The North Carolina Supreme Court issued an opinion Dec. 12, 2025, affirming a lower court's summary judgment ruling in a complex real estate investment dispute that has been litigating for nearly a decade. In *Gvest Real Estate, LLC v. JS Real Estate Investments, LLC*, the high court upheld the Business Court's decision granting defendants' motion for summary judgment and partially granting plaintiff's motion for partial summary judgment.
The dispute centers on the membership and management of Yards at NoDa, LLC, a real estate entity that became the subject of competing claims between multiple investment companies. Gvest Real Estate, LLC, formerly known as Gee Real Estate, LLC, filed suit against JS Real Estate Investments, LLC, Shaw Capital & Guaranty, LLC, TR Real Estate, LLC, Levan Capital, LLC, and individual defendants James Shaw and Tyson Rhame, along with Yards at NoDa, LLC itself.

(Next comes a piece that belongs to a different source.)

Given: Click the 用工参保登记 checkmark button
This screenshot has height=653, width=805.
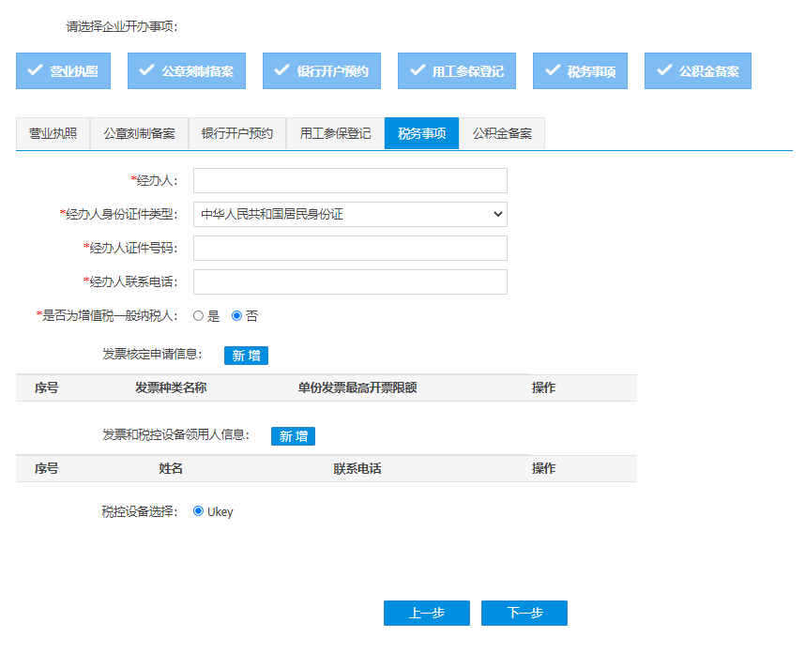Looking at the screenshot, I should [x=456, y=70].
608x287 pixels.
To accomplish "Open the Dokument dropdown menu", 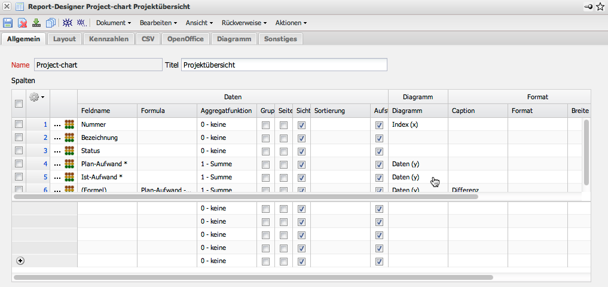I will [114, 23].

The case originated with the establishment of Yards at NoDa in 2011 by Raymond Gee, a Charlotte businessman and real estate developer. The venture apparently involved multiple real estate investment entities, but subsequent business disputes arose over control and management of the company. The litigation reflects the complex web of relationships common in real estate development partnerships, where multiple investors and management companies often have overlapping interests and responsibilities.

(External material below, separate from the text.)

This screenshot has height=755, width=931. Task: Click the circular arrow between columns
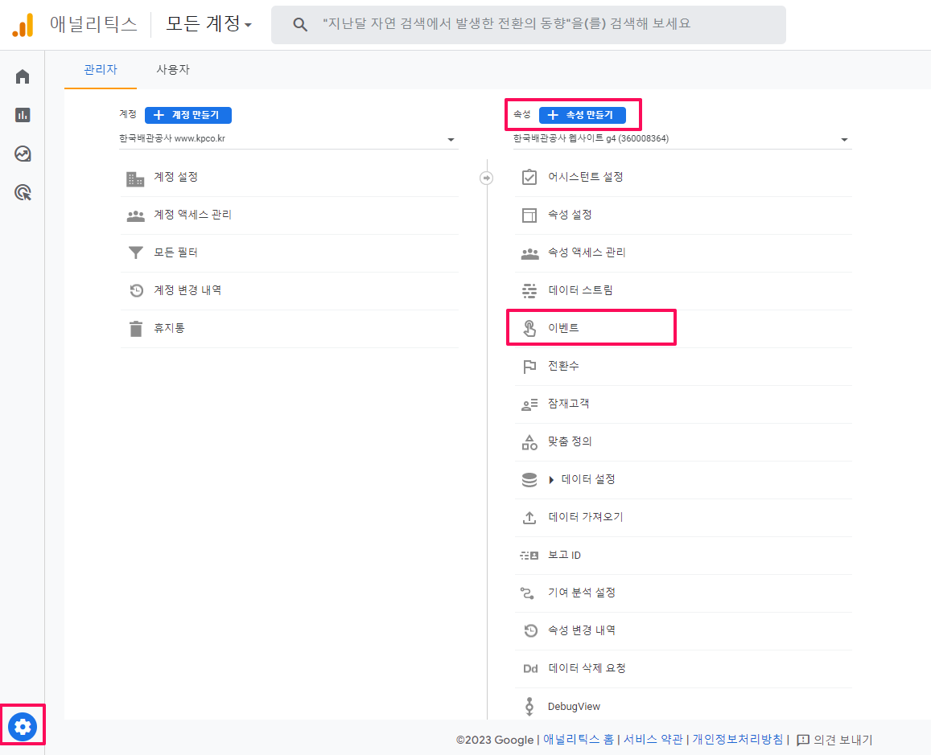486,178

The defendants filed counterclaims against Gvest, creating a multi-party dispute that required special judicial handling. Due to the complexity of the business issues involved, Chief Justice Mark Martin designated the case as a mandatory complex business case on Nov. 28, 2016, pursuant to North Carolina General Statute § 7A-45.4(b). This designation moved the case to the state's specialized Business Court system, designed to handle sophisticated commercial litigation.
Special Superior Court Judge Adam M. Conrad, who serves as a Complex Business Cases judge, presided over the lower court proceedings. On Sept. 12, 2023, Judge Conrad issued an order and opinion that granted defendants' motion for summary judgment while granting in part and denying in part plaintiff's motion for partial summary judgment. This mixed ruling addressed various claims in the complex litigation.
Gvest's primary claims included seeking declaratory judgment regarding the membership and management structure of Yards at NoDa, as well as allegations of breach of fiduciary duty and constructive fraud against the real estate company defendants and individual defendants Shaw and Rhame. These claims are typical in partnership and LLC disputes where parties disagree about management authority, profit distributions, or fiduciary obligations.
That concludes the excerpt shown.